The query as it stands is going to do a full table scan of 80M rows, and do lookups into the temp tables. Those secondary lookups will be only 1 row if you go to the effort of indexing your temp tables, or 63K rows otherwise -- That would add up to 25 trillion lookups. It might finish this year.
Plan A: Turn OR
into UNION
:
( SELECT cc.id
FROM tempdb.customer_crm AS cc
JOIN tempdb.relevant_contracts AS rc
WHERE cc.contract = rc.contract
) UNION
( SELECT cc.id
FROM tempdb.customer_crm AS cc
JOIN tempdb.relevant_numbers_1 AS rn
WHERE cc.phone_number_1 = rn.phone_number
) UNION
( SELECT cc.id
FROM tempdb.customer_crm AS cc
JOIN tempdb.relevant_numbers_2 AS rn
WHERE cc.phone_number_2 = rn.phone_number
) UNION
( SELECT cc.id
FROM tempdb.customer_crm AS cc
JOIN tempdb.relevant_numbers_3 AS rn
WHERE cc.phone_number_3 = rn.phone_number
) UNION
( SELECT cc.id
FROM tempdb.customer_crm AS cc
JOIN tempdb.relevant_numbers_4 AS rn
WHERE cc.phone_number_4 = rn.phone_number
) UNION
( SELECT cc.id
FROM tempdb.customer_crm AS cc
JOIN tempdb.relevant_numbers_5 AS rn
WHERE cc.phone_number_5 = rn.phone_number
)
I am assuming that id
is the PRIMARY KEY
of customer_crm
. You will need these indexes on customer_crm
:
INDEX(contract, id)
INDEX(phone_number_1, id)
INDEX(phone_number_2, id)
INDEX(phone_number_3, id)
INDEX(phone_number_4, id)
INDEX(phone_number_5, id)
Use the above query as a subquery, JOIN
that back to customer_crm
to get whatever columns you really need.
That will be on the order of 1 million actions -- much less.
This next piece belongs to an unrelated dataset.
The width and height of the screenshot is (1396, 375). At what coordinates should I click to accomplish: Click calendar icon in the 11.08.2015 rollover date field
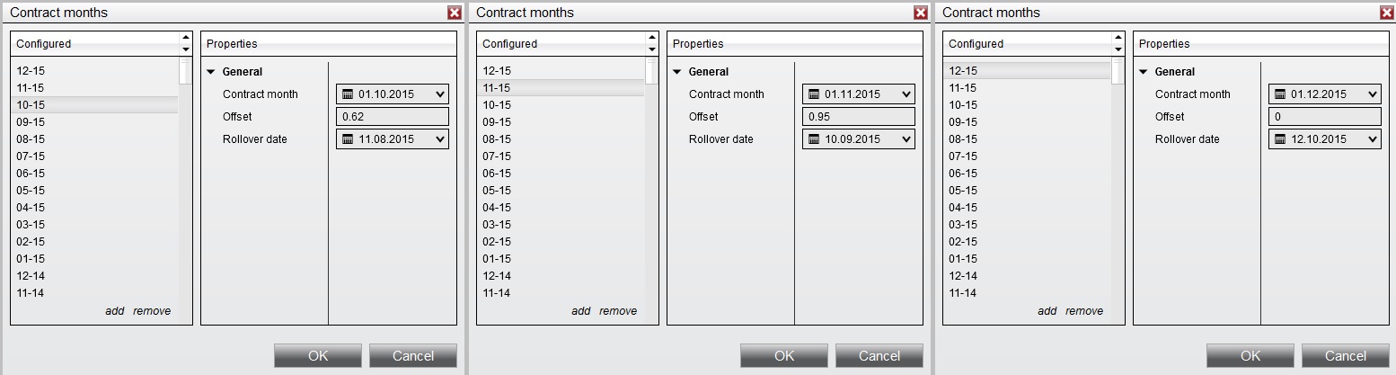pyautogui.click(x=348, y=139)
The check for length=12 can come later as a minor annoyance.
Plan B: Don't use 5 columns.
It is usually a bad schema design to have an array of things spread across multiple columns or packed together in a single column. Instead, have another table with (at least) 2 columns: the number
and the id
to join back to the main table.
With INDEX(number)
, it won't matter that it has 5*80M rows.
Plan C: Would you care to back up to before creating the temp tables; other optmizations may be possible.